The Eerste Divisie, Dutch football’s second tier, features a mix of established clubs like Roda alongside the B teams of clubs like Ajax and PSV Eindhoven. How important is that in giving you a different test from week to week?

When we play the younger teams it’s a bit like Under-23s football but they’re all exciting, young players so it’s a different side of the game. I remember when we used to play in the EFL Trophy at Chelsea so I know how they’re playing and what they’re trying to do.

It’s been a mixed start to the season for the team but you’re still only four points off the play-offs. Is that the aim for this campaign?

We didn’t start the season too well but as time has gone on, we’ve been producing better performances and the manager is aiming for us to go for the top position so the play-offs is the least we should aim for really.

How have you found life off the pitch in the Netherlands so far?

It’s really different out here but it’s good for me to mature. I’m trying to learn a new language and seeing new faces completely different from London - I’m just really enjoying it at the moment.

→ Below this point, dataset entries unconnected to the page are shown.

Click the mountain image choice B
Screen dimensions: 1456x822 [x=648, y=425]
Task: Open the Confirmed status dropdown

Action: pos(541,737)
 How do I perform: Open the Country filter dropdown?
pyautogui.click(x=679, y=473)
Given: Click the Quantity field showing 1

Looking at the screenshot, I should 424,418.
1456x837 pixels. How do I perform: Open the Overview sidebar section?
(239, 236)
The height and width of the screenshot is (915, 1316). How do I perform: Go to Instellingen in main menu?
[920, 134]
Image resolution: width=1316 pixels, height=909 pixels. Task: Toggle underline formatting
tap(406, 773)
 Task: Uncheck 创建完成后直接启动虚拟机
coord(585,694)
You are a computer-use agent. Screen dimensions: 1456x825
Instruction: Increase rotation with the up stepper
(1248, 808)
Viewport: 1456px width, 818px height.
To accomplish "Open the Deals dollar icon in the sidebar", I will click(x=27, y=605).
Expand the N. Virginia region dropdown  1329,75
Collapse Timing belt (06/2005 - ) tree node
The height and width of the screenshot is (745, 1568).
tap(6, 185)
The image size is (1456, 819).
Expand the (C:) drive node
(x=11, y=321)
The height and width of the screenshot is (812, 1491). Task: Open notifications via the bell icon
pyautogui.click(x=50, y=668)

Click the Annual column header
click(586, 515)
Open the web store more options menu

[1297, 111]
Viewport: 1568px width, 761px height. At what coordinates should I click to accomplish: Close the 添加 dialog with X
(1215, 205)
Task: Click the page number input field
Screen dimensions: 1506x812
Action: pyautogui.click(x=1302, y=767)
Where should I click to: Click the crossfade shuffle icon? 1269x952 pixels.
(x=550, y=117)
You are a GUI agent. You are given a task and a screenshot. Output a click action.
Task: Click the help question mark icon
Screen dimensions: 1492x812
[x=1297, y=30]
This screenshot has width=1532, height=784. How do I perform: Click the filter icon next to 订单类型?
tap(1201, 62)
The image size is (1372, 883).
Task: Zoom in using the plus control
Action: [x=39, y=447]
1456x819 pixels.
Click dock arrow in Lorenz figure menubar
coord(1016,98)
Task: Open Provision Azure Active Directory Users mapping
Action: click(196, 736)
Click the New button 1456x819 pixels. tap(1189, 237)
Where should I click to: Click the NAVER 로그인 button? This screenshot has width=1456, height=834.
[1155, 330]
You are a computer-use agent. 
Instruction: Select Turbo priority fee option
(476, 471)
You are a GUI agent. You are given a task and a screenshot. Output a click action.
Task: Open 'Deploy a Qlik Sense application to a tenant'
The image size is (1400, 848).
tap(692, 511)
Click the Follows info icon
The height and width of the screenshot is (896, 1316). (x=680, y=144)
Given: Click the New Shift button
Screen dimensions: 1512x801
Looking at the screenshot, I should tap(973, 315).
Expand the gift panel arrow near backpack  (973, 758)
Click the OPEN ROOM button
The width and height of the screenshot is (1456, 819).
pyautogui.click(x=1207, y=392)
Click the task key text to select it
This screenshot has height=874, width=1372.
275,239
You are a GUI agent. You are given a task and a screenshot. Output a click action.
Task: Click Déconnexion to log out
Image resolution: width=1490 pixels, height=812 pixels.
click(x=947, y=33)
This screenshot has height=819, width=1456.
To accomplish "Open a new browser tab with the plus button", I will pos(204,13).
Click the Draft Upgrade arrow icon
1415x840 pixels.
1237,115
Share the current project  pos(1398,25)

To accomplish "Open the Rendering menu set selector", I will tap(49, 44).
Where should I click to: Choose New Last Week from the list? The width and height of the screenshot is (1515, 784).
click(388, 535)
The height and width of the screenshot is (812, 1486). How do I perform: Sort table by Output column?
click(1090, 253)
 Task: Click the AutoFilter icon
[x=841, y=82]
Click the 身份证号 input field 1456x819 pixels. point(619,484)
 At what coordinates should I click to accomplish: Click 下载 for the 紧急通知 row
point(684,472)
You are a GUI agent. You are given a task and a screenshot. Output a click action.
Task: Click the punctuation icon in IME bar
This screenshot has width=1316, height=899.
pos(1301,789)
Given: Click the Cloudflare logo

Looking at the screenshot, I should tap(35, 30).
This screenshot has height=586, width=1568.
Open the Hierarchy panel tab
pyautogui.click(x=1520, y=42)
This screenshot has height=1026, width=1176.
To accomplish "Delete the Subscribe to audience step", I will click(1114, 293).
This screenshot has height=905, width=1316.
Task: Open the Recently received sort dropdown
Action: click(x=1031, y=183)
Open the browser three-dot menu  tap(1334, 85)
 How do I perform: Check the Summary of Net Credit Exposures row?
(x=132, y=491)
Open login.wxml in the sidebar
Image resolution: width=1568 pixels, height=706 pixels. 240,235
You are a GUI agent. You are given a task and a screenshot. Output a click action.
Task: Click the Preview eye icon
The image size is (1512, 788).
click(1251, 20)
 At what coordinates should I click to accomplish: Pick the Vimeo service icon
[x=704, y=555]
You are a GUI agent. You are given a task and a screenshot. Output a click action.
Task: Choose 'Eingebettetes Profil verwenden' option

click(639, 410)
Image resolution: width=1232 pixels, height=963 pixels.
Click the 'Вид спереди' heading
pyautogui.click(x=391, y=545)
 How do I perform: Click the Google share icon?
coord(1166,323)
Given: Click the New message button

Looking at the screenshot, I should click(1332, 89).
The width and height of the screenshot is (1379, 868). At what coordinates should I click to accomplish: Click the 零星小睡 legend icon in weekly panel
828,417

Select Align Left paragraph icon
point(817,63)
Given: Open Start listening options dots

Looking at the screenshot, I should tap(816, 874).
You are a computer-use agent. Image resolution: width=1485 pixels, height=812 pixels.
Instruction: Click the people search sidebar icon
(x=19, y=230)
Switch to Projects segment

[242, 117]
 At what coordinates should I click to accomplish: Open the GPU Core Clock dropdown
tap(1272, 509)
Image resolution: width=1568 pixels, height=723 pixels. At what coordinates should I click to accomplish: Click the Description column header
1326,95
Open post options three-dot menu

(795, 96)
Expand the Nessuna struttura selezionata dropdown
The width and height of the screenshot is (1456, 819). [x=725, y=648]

Of course, you’re not the first young Chelsea player to spend time on loan in the Netherlands. Mason Mount, who you grew up with in the same Academy age group, was at Vitesse for a year and his development since then must be encouraging for you?

When I watched Mason go to Vitesse and what he did out there, to see how he’s developed to become the player he is now, it’s obviously really positive. It shows me what I can gain from being out here as well to improve in my game.

Mason is not the only one of your former Academy team-mates to make an impact at senior level for club and country in recent months. As friends as well as colleagues, you must be delighted to see the progress of Tammy Abraham, Fikayo Tomori, Callum Hudson-Odoi and Reece James?

I’m really pleased for them, especially because a lot of people didn’t really expect them to do as well as this. They’ve taken their opportunities and have shown the qualities they have so it’s something for me to look up to as well.

All I can do is just work hard and show my qualities. Hopefully that is good enough and obviously my aim is to come back to Chelsea and work my way into the squad as well.